Comments (8)
It's true that it's not an entirely fair comparison because as you mention Erlang implements TCO. But as someone working on a production system I certainly prefer the stacktrace from Java, which tells me where in my code the error happened, to:
Good to know! The other difference here is that in a production system you will be running code from modules, not cell evaluation, so let's see if using modules change the results for a more apples to apples comparison and let us know. I agree it is important that our stacktraces in concurrent production systems are meaningful. If you confirm that modules improve stacktraces, I will add that to our docs as an additional benefit of modules.
Meanwhile I am looking if we can improve the evaluation stacktrace but it seems rather unlikely (without making evaluation more expensive).
from livebook.
If you don't want to use _nolink
everywhere, you can also call Process.flag(:trap_exit, true)
in your notebook, that would ensure crashes in linked processes does not crash the notebook runtime, but the side-effect is that you can have failures going completely unnoticed, so you should tread carefully. :) I will push more docs soon.
from livebook.
Was just able to repro this: scratch.livemd.zip
Scratch
Mix.install([
{:kino, "~> 0.12.3"}
])
Section
Kino.start_child!({Task.Supervisor, name: MyApp.TaskSupervisor})
Task.Supervisor.async_stream_nolink(MyApp.TaskSupervisor, [nil], fn el ->
el <> "string"
end)
|> Enum.to_list()
20:14:29.256 [error] Task #PID<0.224.0> started from #PID<0.152.0> terminating
** (ArgumentError) errors were found at the given arguments:
* 1st argument: not a bitstring
:erlang.bit_size(nil)
(stdlib 5.1.1) eval_bits.erl:114: :eval_bits.eval_exp_field1/9
Function: &:erlang.apply/2
Args: [#Function<42.105768164/1 in :erl_eval.expr/6>, [nil]]
Note that the error does not reference any line numbers in my code, but that the error at least shows up below the relevant cell.
But if I change async_stream_nolink
to async_stream
, I now also have no way of knowing which cell the error occurred in!
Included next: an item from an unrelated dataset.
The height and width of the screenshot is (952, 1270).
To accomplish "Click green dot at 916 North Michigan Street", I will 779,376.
I only get a toast notification and all cells just say "Aborted."
from livebook.
For the aborted case, do you see the error message or no error message at all? That’s something we could improve if you don’t see anything.
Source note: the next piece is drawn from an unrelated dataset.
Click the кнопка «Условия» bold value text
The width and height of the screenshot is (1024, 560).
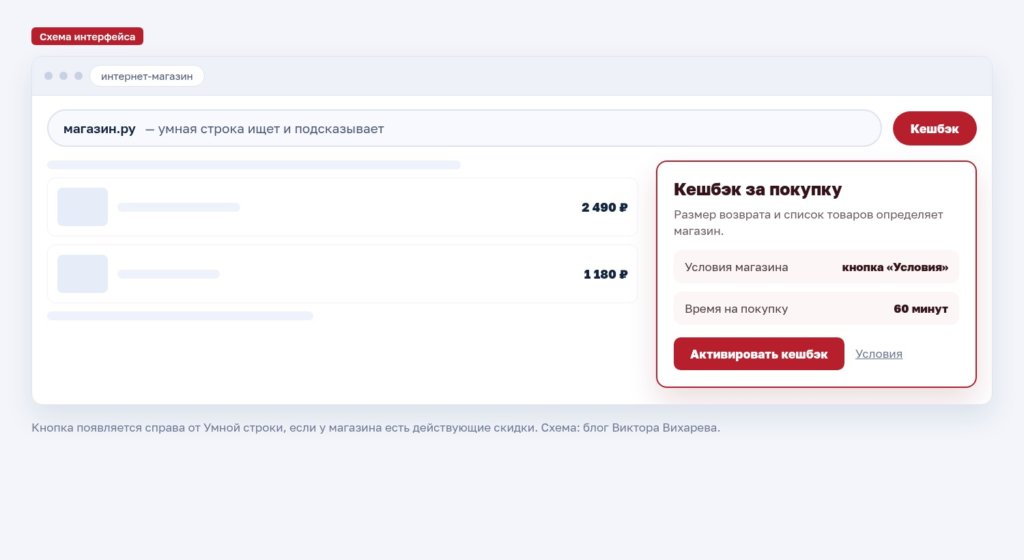895,267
Other than that, this is expected. We don’t track under which cell a process was started. we could even attempt to, but I don’t think we would be able to retrieve this information when the process crashes.
Regarding the stacktrace, erlang performs tail call optimization, so you can miss the source in case like that.
from livebook.
Thanks for the reply!
For the aborted case, do you see the error message or no error message at all? That’s something we could improve if you don’t see anything.
There is an error message in a toast notification, but there is no error message in any cell's output :( This is critical because it means means I now have no idea where the error happened: the toast is not associated with any cell. Unfortunately debugging is now harder than in a lower-level langauge like C++ where I can at least look at the stacktrace.
Other than that, this is expected. We don’t track under which cell a process was started. we could even attempt to, but I don’t think we would be able to retrieve this information when the process crashes.
I see, thanks. Honestly that is understandable but pretty unfortunate. I've worked with mostly JavaScript, Java, and C++, and the main thing that excited me about Elixir was actually better error handling. The error messages in Java suck, but the production instrumentation is great, e.g. you can always run e.g. jstack
and figure out what your program is actually doing and where an error came from. Elixir has much nicer error messages for e.g. match failures though.
Regarding the stacktrace, erlang performs tail call optimization, so you can miss the source in case like that.
It makes sense that I wouldn't see the tail calls in the stack trace given TCO, but it's still surprising that the stacktrace is so short but doesn't involve any of my code at all. For instance:
:erlang.system_flag(:backtrace_depth, 1)
defmodule TCO do
def tco(n) do
if n > 10_000 do
raise RuntimeError, message: "error!"
end
tco(n+1)
end
end
defmodule Foo do
def foo() do
TCO.tco(1)
end
end
Foo.foo()
outputs:
** (RuntimeError) error!
#cell:zww6gl57kk56swz7:18: (file)
when :backtrace_depth
is 1, and
** (RuntimeError) error!
#cell:zww6gl57kk56swz7:6: TCO.tco/1
#cell:zww6gl57kk56swz7:18: (file)
when :backtrace_depth
is 5, which I'd expect due to TCO.
What I'm surprised by the Livebook I sent is that no #cell:...:line: (file)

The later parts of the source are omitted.